Премодерация монад

Глеб Дегтярёв
— Слишком красиво. А если изнасилуют?

— В прошлый раз меня даже в восемнадцатилетнем возрасте желающих изнасиловать  не наблюдалось. Несмотря на все мои старания. Единственный человек, заинтересовавшийся моим телом — патологоанатом. Хотя, нет: в его глазах читалось что угодно, кроме интереса. Теперь хочу быть милашкой, которую каждому хочется обнять, поцеловать и пожалеть. Мне в последнем сете крайне не хватало обнимашек. Никому не хотелось ко мне притрагиваться — точно заразу боялись подхватить... «Милота» где настраивается?

— «Эдемификация».

— Тьфу!

— Рандомайзер?

— Ага. Ладно, наболтаю умноты: заработаю — обнамашек накуплю. Не мытьём, так катаньем!

— Зло рождается от желания усидеть на двух стульях, как говорит Пуратор.

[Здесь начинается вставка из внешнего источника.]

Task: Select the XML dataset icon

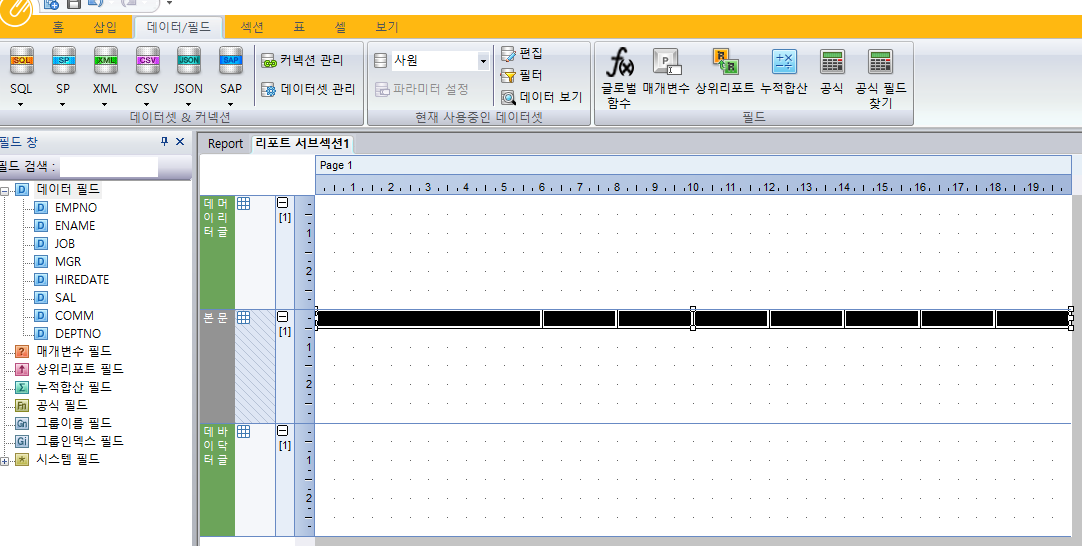Action: [105, 61]
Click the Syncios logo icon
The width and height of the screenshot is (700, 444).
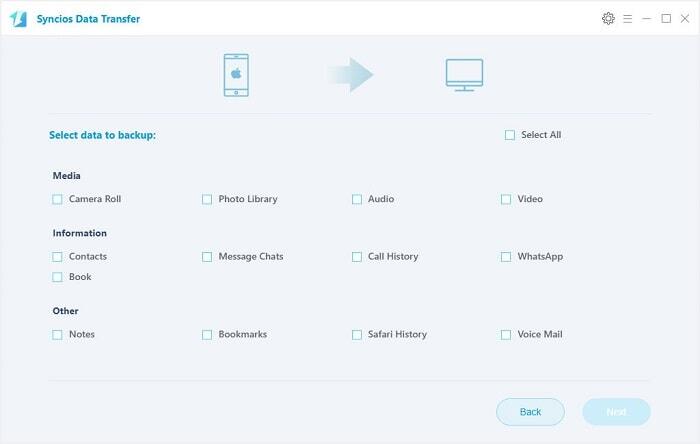click(x=18, y=19)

Ты не густо там набалтывай, а то урежут — не сразу и вкуришь, где.

— В смысле, не сразу? Профайл сохранит — и адьё! Балансы норм... Оригинальный рисунок личности, зацени. Не припоминаю похожего в воплощениях.

— Ну, знаешь ли... «Принято считать необычных людей солью земли. На самом деле, в 99% случаев от них ничего, кроме геморроя»...

— ...как говорит Пуратор.

— Вот именно. Пока ты сейчас при памяти, кажется просто проскочить (юзом с драным пузом). Ты ж учти: там тебе навыки пофиксят!

— Для сознания. Но в прошивке же останется, а её заблокировать принципиально невозможно. Не грузи. Дарю лайфхак!

— «Боготворят тех, кто запретил реализовывать потаённые желания, но проклинают тех, кто помог их осуществить», конец цитаты... Грузи — не грузи, а динамическая эквализация для того и нужна: на всякую хитрую монаду есть чёрт с софтом.

— Посмотрим. Чё мы теряем-то?

— Прямоту траектории разве.

— Ладно, там видно будет. Сохрани-помилуй!

Серебристый блистающий свет. И теплота — воспринимаемая отнюдь не органами чувств. Она пронизывает, проникает, изменяет к лучшему, питает. Как от близкого человека, но в тысячу раз сильнее. Ни слова: они немыслимы здесь. Один свет... Профайл сохранён, и, кажется, всё сохранено и заранее помиловано — навечно, ничто не умрёт, не истлеет, не исказится. И ты — вечная часть вечного. Малая, но равноважная и равноответственная. Бремя тяжело, но и нет его легче.

Тем не менее, надлежит пройти Пуратора. Он вроде врача, налогового инспектора, грабителя из подворотни, строгого экзаменатора, прокурора, пахана, мента и Иосифа Сталина в одном флаконе. И в тысячу раз более сильной концентрации. Пришлось много объясняться, просить, оправдываться, торговаться, не давать поймать себя за язык, выкручиваться, изворачиваться — в попытках сберечь хоть крохи из приличных условий. Но пядь за пядью позиции терялись, а ставки росли. Если и оставлялись те или иные фичи, то непременно компенсировались урезанием левелов. Его задача вполне очевидна: уравнивать в возможностях реинкарнирующих — дабы не протаскивали в новый сет старые скилы, приходя на Площадку с невесть откуда прокачанным экспириенсом. Звучит справедливо, но по факту... От профайла не осталось камня на камне, а резолюция Вечного игнорировалась совершенно (и, казалось, умышленно, демонстративно).

В конце концов, доступ к памяти закрылся, где находишься — не ясно. В недосягаемом для сознания вместилище души гулко ходит эхо Последнего Торга — ощущением, послевкусием: ты мал, глуп, беззащитен, обворован, сильно задолжал и спорить, сопротивляться бессмысленно. Обида, но не помнишь, на кого и за какое деяние. Страшно хочется при первой же возможности горько, безутешно, неистово зарыдать.